RealFoodLiving 01-08-2011 07:27 AM

Bwylde,

I am a whole-grain baker and my family does well on my homemade bread products using good ingredients. I don't expect them to give up grains unless they have a health problem. I don't have any problem handling the grains and dough, but if I did I would wear gloves.

I hope you can remove gluten from your diet (since you identified you have a problem with it a) and still give your family good foods.

kat819 01-08-2011 08:31 AM

Many food reactions are characterized as "intolerances" and not true allergies. The only allergy that allergists can test for are those that are IgE-mediated, but there are other types that can affect almost every system in the body. They can make some people very sick or even kill them, though they would test negative for any standard allergy test. The only test that works and is considered by allergists to be the gold standard is the elimination of the allergen to see if symptoms disappear and then a challenge, where a small amount of the suspected allergen is reintroduced to see if there are symptoms. Many foods can take a very long time to clear out of the system, as in three or four months. Even if a tiny amount of the food is tolerated, that doesn't mean that larger amounts will be.

RealFoodLiving 01-08-2011 08:41 AM

Hi Kat,

As I mentioned in my opening post, I've been invasive tests as well. I had biopsies done on the small intestine and again, negative.

Quote:

All the same. No gluten allergy, intolerance or sensitivity. Must be something else causing my symptoms.

kat819 01-08-2011 09:00 AM

Quote:

Originally Posted by RealFoodLiving (Post 14247260)
Hi Kat,

As I mentioned in my opening post, I've been invasive tests as well. I had biopsies done on the small intestine and again, negative.

Sorry, I was clarifying for other people.
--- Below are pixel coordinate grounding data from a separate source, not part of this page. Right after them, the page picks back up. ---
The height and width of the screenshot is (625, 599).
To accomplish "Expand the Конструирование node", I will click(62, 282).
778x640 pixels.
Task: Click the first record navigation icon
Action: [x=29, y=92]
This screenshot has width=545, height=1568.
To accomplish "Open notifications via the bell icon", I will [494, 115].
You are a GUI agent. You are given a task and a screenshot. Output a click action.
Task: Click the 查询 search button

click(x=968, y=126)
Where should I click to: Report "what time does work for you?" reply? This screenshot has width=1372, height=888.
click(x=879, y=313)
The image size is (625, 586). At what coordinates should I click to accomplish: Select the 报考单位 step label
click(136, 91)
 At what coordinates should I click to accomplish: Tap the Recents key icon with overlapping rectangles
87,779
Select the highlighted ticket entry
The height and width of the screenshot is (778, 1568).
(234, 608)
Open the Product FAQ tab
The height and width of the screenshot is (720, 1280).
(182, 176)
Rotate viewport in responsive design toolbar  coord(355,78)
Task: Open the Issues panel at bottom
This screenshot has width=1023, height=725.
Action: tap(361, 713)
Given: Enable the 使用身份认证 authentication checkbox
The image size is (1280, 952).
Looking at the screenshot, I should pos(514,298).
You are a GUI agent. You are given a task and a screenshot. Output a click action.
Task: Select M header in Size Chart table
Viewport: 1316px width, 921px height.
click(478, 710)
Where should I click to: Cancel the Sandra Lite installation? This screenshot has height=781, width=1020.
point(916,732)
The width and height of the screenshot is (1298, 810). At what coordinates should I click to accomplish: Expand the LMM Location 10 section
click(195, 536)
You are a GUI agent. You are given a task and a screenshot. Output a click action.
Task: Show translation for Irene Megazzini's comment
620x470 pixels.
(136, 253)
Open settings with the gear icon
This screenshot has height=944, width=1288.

There's a lot that tests just don't reflect. My daughter has eosinophilic esophagitis, it is a disease that has a variety of "triggers" some food, some environmental and there are no tests that can show that eating dairy is practically lethal for her. Luckily, no doctor is arguing with us after six years of total misery that there's something else causing it or even worse, that we're just imagining it. I think lots of people end up having severe issues with gluten that no test will measure. I have a friend now who has had severe gastritis and esophagitis for the last three months, bad enough to land her in the hospital and the GI is telling her that she has no gluten issue and to take simethicone (Gas-X). This despite the fact that she eats anything with wheat in it and her nose starts running copiously within minutes and the pain starts within half an hour.

sistertzu 01-08-2011 10:29 AM

I had something else to add, if your sensitive to gluten with a rash in my research I have learned to stop using iodized salt because the iodine can exacerbate the rash, which I have found to be true for myself. I have since started using grey salt, himalayan salt, or natural sea salt. I was a home baker as well with extremely cracked, dry, bleeding fingers constantly, which has resolved abstaining from grains. As well as having many mouth sores, even eye lid sores that have resolved.